In England, Verne writes in his diary . . . .
02-22-45 – 10th Mission SCHWENNIGEN
Up at 3 a.m. and on a mission to Bamburg but were prevented because weather. Turned back and bombed marshaling yards at Schwennigen. Very good bombing. Flew around in fog, most of the time behind enemy lines. No flak at all over lines or target. Bombed from 17,000 feet. We were fair worried when we heard the briefing. No mail for three days.
On this mission, Verne flew as a crew member on Songoon, Boeing built B-17G #337565 flown by Maj. James O. Gross. This was mission number 259 for the 390th Bombardment Group (H).

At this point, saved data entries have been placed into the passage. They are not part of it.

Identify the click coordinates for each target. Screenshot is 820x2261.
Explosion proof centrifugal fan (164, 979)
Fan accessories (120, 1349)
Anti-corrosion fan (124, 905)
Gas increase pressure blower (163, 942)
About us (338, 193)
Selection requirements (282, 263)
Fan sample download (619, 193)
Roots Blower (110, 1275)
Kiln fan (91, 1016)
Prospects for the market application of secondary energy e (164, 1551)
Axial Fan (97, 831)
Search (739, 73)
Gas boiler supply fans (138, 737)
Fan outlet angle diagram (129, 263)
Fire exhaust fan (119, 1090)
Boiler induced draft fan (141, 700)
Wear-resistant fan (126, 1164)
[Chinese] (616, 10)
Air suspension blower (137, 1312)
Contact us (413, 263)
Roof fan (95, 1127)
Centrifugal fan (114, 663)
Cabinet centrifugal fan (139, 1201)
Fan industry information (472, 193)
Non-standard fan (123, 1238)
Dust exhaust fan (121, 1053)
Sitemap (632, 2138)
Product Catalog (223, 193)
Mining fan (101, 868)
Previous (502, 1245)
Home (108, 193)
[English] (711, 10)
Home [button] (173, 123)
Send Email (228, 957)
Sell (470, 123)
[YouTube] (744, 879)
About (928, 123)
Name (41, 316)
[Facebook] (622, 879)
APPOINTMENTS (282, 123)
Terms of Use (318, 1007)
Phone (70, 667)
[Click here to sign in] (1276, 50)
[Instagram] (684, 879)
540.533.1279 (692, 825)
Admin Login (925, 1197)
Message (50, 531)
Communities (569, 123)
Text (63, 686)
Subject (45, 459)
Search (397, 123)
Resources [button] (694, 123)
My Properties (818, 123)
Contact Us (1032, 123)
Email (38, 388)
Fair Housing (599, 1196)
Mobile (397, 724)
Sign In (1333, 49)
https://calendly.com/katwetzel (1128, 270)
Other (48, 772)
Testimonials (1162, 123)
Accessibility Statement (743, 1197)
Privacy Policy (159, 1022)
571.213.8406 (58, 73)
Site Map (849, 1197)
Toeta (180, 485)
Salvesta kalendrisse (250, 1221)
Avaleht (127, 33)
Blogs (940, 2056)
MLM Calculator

On 22 February the Allied Air Forces sent out their greatest effort on German communications. The 1,428 aircraft from the Eighth Air Force, plus large numbers from the Fifteenth Air Force and the Royal Air Force, went all out to strike at secondary rail lines and bridges.
The assigned target for the 390th, Bamberg marshaling yard, was covered by 10/10ths cloud, so the air leader decided to retrace the route, and hit some target of opportunity where a visual run could be made.
About fifty miles southeast of Strasbourg, “A” and “B” Squadrons hit Schwenningen marshalling yard, while “C” Squadron hit the nearby Villingen yard. Results by all three Squadrons were “very good”.
There were twenty-five direct hits in the Schwenningen yard which extended into warehouses and part of the city.
“C” Squadron had a long pattern fourteen hundred feet wide and twenty-two hundred feet long which included eighteen direct hits in the Villengen yard.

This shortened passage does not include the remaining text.